Analysts eye Maloney's.job at Intel

STRUGGLING DIVISION Despite the Centrino chip, communications has been floundering due to a series of decisions that left it some US$850 million in the red

NY TIMES NEWS SERVICE , SAN FRANCISCO

SeanSean Maloney, executive vice president and general manager of Intel Communications Group, is pictured during interview in Santa Clara, California, on July 2. For Intel, the wireless business is increasingly important, yet the division has been a trouble spot. Maloney said the division would become profitable next year, despite investors' skepticism.

PHOTO: NY TIMES NEWS SERVICE

When Sean Maloney was 12, a teacher admonished him for troublemaking and assigned him to write 1,000 times: "I will not talk in class." The next day, he showed up with a computer program that wrote the sentences automatically.

Maloney, now 48, might hope he can conjure another quick, innovative fix. In January, Maloney, a self-taught engineer and rising star at the Intel Corp, was tapped to run the company's struggling communications division, which is responsible for making chips that operate in laptops, hand-held computers and cellphones.

For Intel, the wireless business is increasingly important, as it is for other technology leaders, given the boom in mobile communications. Yet the division has been a trouble spot in the company, despite the marketing success of Centrino, its wireless chip for laptop computers.

In fact, the communications division has been floundering after a series of poor business and engineering decisions that left it losing around US$850 million last year.

"We plan to become profitable in 2005," Maloney said of the communications division, which did US$4 billion in sales last year.

But he said that skeptical investors were "wondering if we can do that."

Intel, with US$30 billion in sales last year, had a surge in profits in its recent second quarter, with earnings nearly doubling from the same period a year earlier.

But its shares dropped more than 12 percent last week, closing at US$22.73 on the NASDAQ on Friday, on news that its inventories are rising, which causes a decline in gross profit margins. At the same time, the market is showing jitters about an overall softening in the technology sector.

Investors have expressed concern about Intel's long-term growth, though it still owns some 85 percent of the market for microprocessors that run personal computers. But the personal computer sector has stagnated even as demand for mobile devices has skyrocketed.

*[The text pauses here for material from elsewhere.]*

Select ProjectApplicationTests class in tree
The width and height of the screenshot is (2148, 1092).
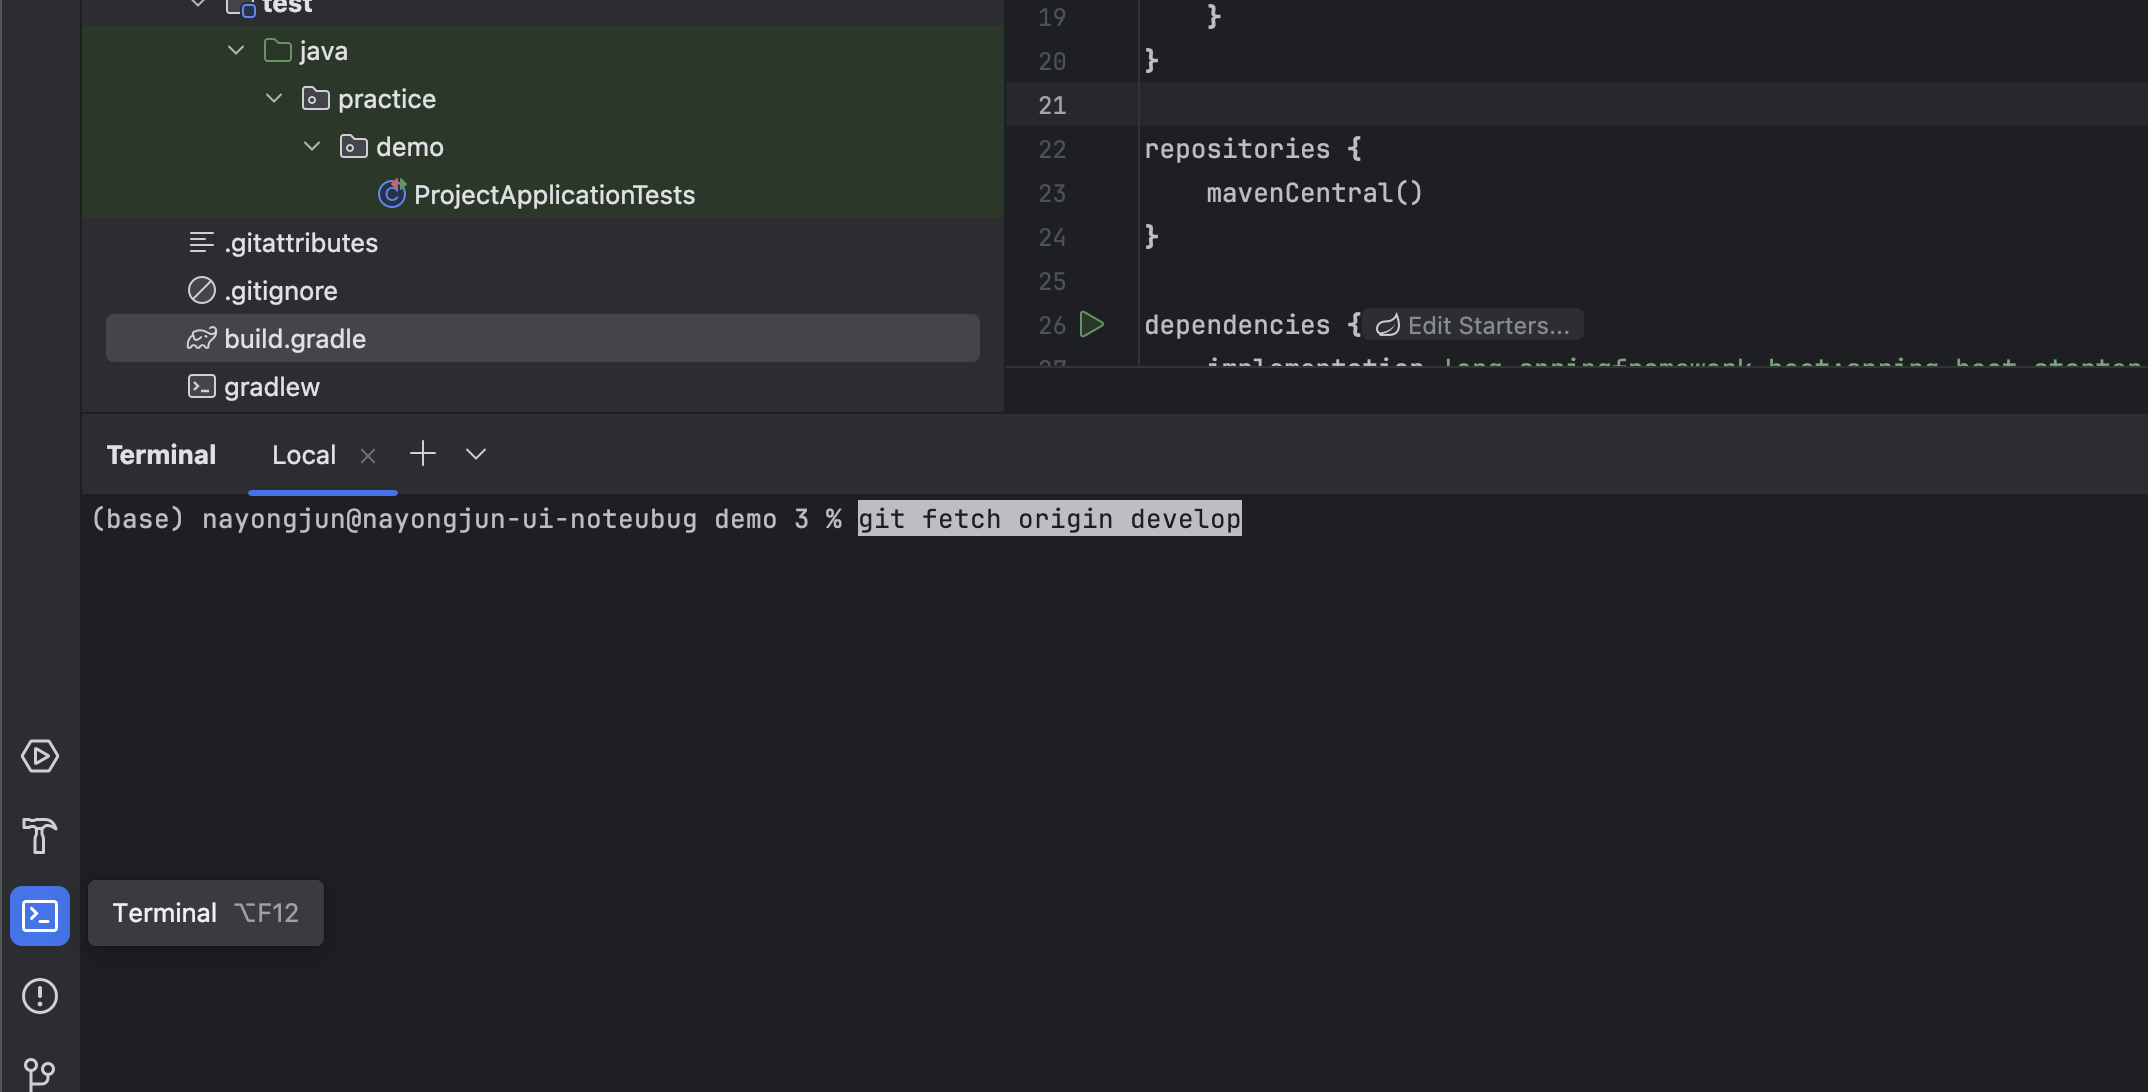[554, 195]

For some skeptics on Wall Street, Intel's failure to translate its expertise and dominance of the computer microprocessor market into expertise building chips for mobile devices is a serious issue -- particularly because they say dominating the wireless field will be pivotal to Intel's future.

Making gains in "the communications business is just critical in terms of broadening the market and enabling growth for Intel," said Tim Luke, an analyst with Lehman Brothers.

Luke and other analysts point out that so far Intel has had little success getting into the cellphone microprocessor market, which is dominated by Texas Instruments Inc and Qualcomm Inc.

That failure means Maloney's performance will be scrutinized.

"He's got one of the pivotal jobs at Intel," Luke said.

An immigrant from England, a college dropout and the youngest of six siblings, Maloney arrived at Intel in 1982 and has enjoyed a steady rise. By 1992, he was the technical assistant to the chief executive, Andrew Grove; three years later he was named to lead Intel's sales and marketing effort in Asia.

From 1998 to 2001, he ran the company's worldwide sales operation. In 2001, he took over a part of the communications business, overseeing sales of semiconductors for network equipment like routers and switches. In January, he was given control of the rest of the division -- and a mandate to turn it around.

His challenge is to sell computer chips not just for wireless-enabled laptops -- a sector where Intel, though late to the market, is still successful -- but for phones and hand-held devices.